1. Course Description:
This integrative seminar will integrate micro and macro levels of practice; research in child welfare, as it relates to all levels of practice; the relationship of child maltreatment and other social problems; and perspectives from several disciplines, specifically social work, other mental health professions, law, and medicine, as these disciplines address problems of child maltreatment and child welfare. The substance of this seminar will highlight the impact of minority status and poverty on child welfare issues. The primary focus will be on child welfare issues in the United States, Canada, and Western European countries.
2. Course Content:
This advanced level, integrative seminar is intended to be taken by students in their third or final term of masters level study. The purpose of this course is to integrate content related to child maltreatment and child welfare along several dimensions. First, a range of issues in child welfare from direct practice, community, agency, and policy perspectives will be examined. For example, 1) memory and trauma, 2) abuse allegations, divorce, and child custody, and 3) abuse of children in substitute care will be reviewed. Second, the course will explore and integrate research findings related to child welfare issues, services, and practice. Third, the relationship of child welfare and child maltreatment to other social problems, such as poverty, domestic abuse, child health, and parental substance abuse will be covered. Finally, students will be given an opportunity to explore issues in child welfare drawing upon substantive material from different disciplines. For example, this course will integrate certain medical diagnoses, such as Battered Child Syndrome, Munchausen Syndrome by Proxy, and Non-organic Failure to Thrive with related psychosocial assessments of and intervention with children and parents when these conditions are present. Likewise, legal issues will be addressed, such as legal liability, the use of the courts to effect safety for the child, termination of parental rights, testifying in court, and the option to criminally prosecute some types of maltreatment.
This course is taken during the student's fourth term.
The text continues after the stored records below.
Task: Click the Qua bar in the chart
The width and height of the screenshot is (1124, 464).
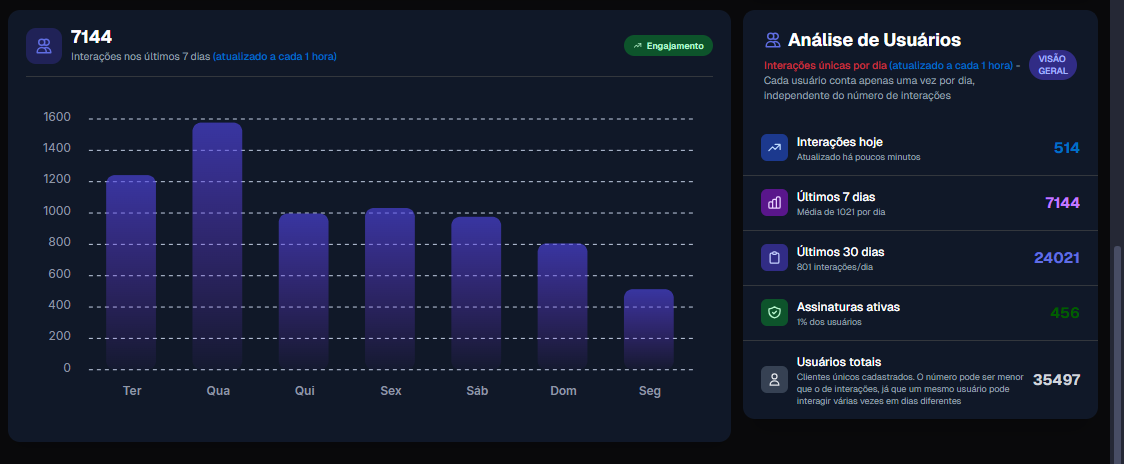Action: pos(217,245)
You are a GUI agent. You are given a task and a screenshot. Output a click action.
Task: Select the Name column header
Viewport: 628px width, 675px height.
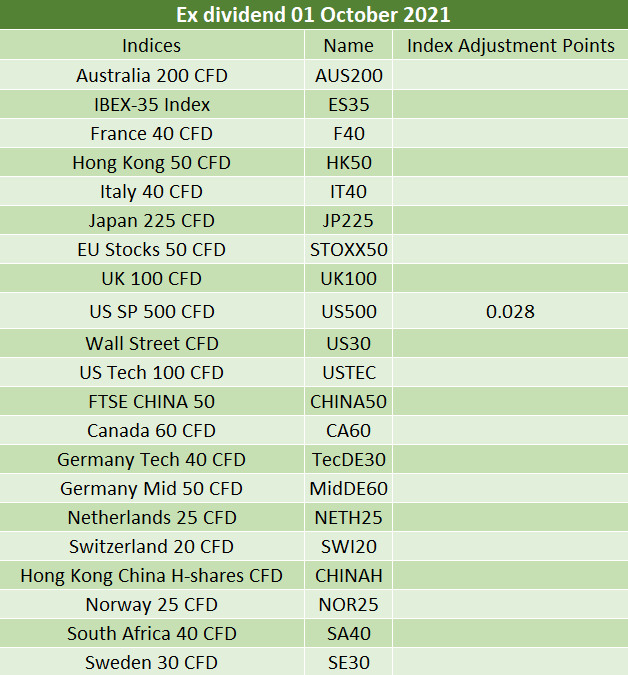click(349, 46)
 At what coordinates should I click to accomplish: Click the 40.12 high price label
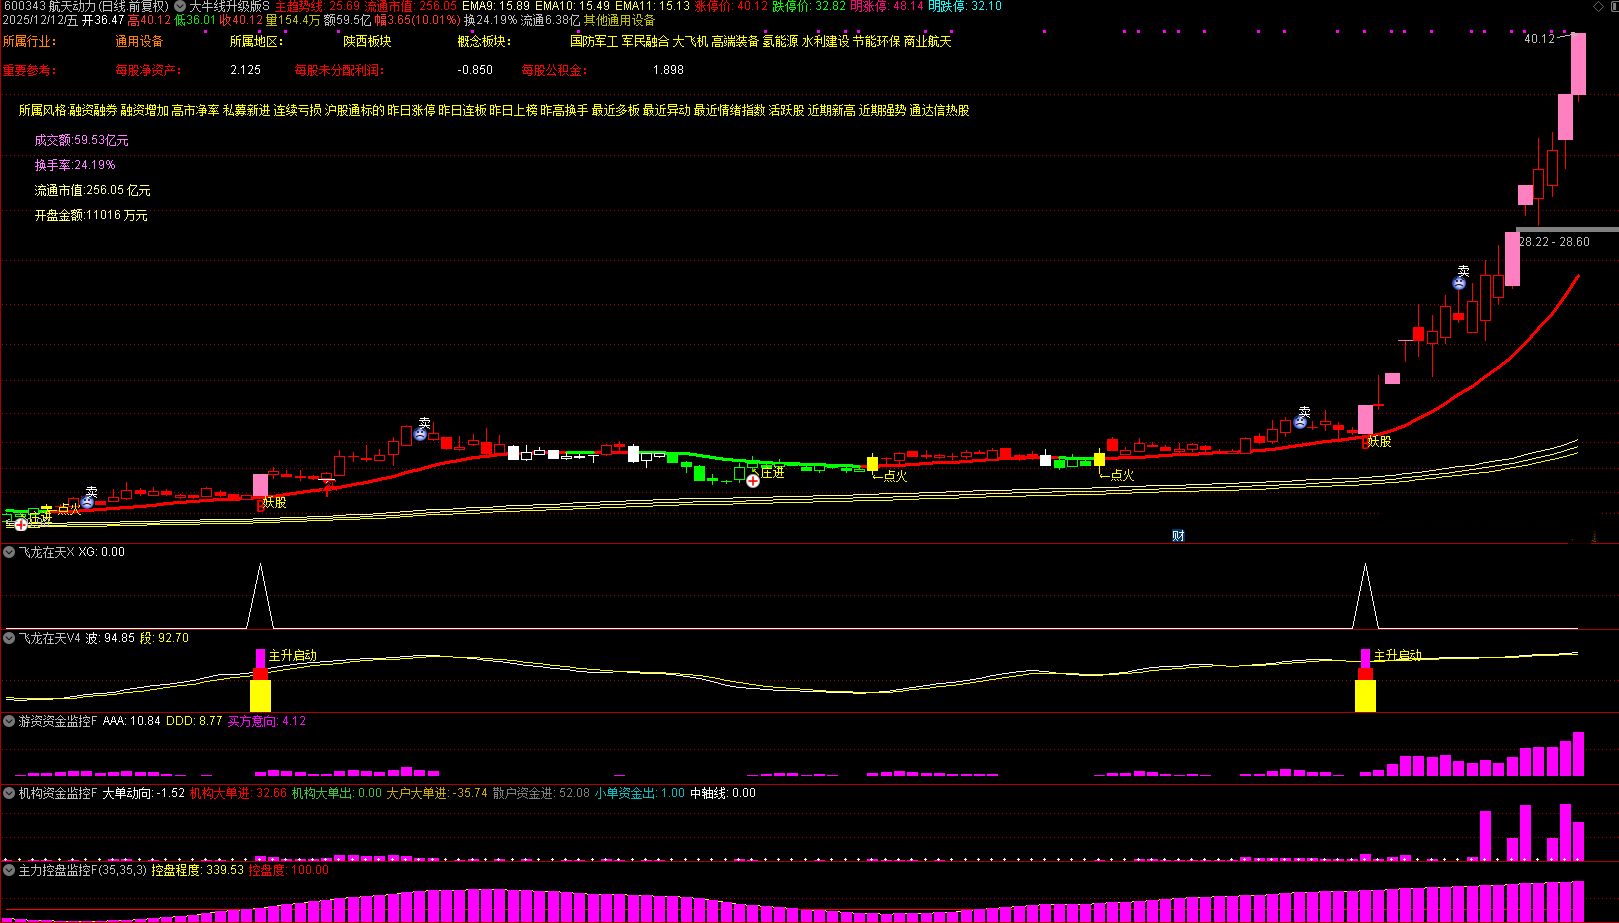[1539, 39]
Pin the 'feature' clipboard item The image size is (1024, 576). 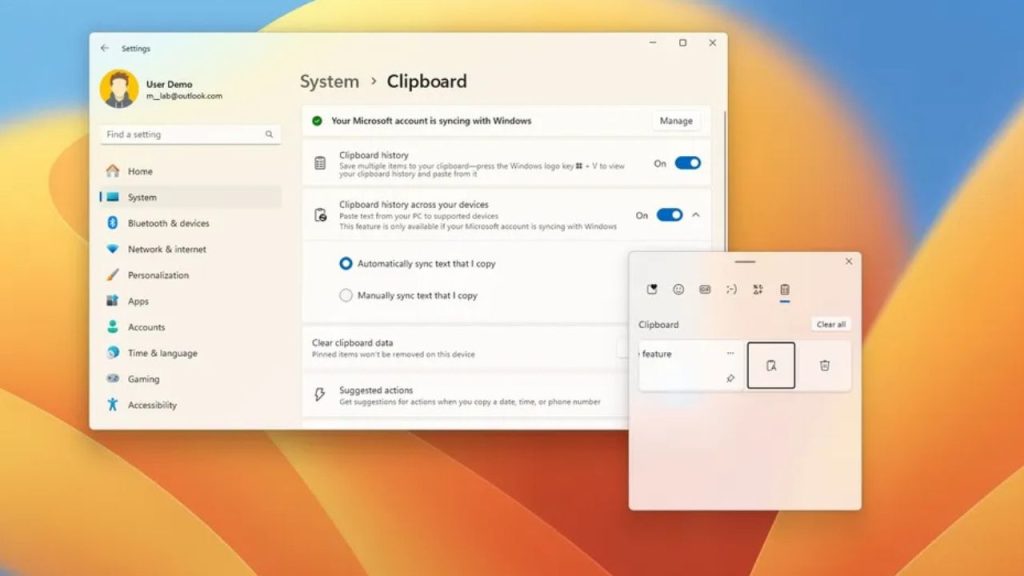pyautogui.click(x=730, y=379)
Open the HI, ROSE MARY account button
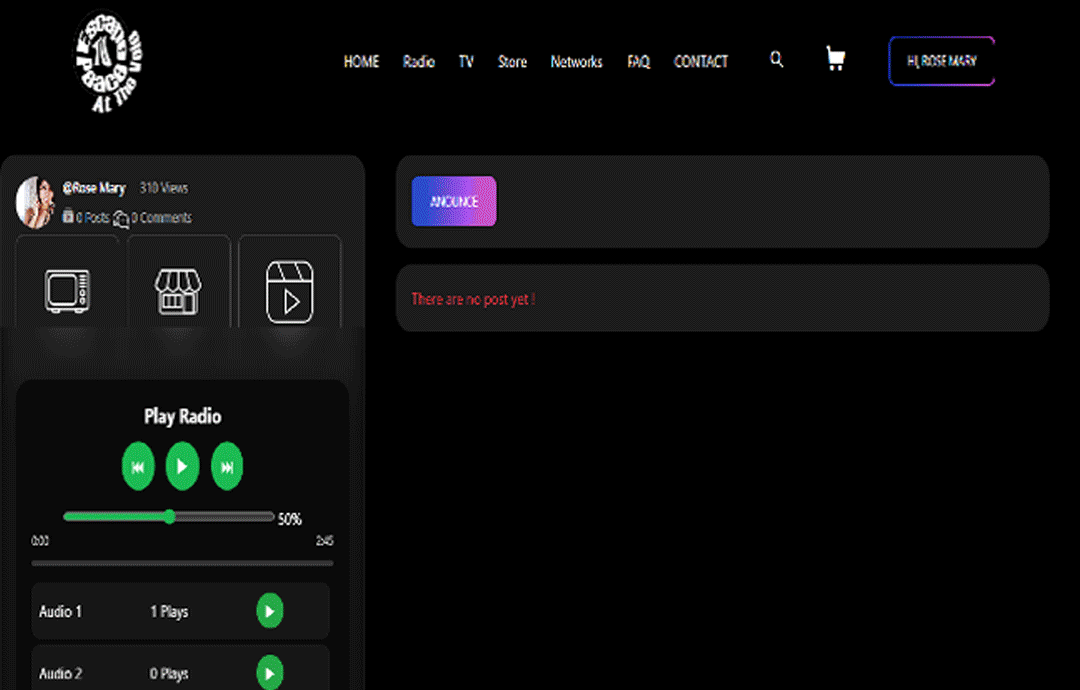Viewport: 1080px width, 690px height. click(942, 61)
Scholars complete their internships in field placements that provide a significant focus on child welfare and offer opportunities for cutting edge practice in child welfare. The client system includes children and families involved in child welfare system broadly defined to include areas of social, economic and environmental justice that transcend the traditional boundaries established by existing federal and state programs and which affect the well-being of children, youth and their families. These field placements are recommended and listed in the Child Welfare Scholarship and Certificate Program Handbook.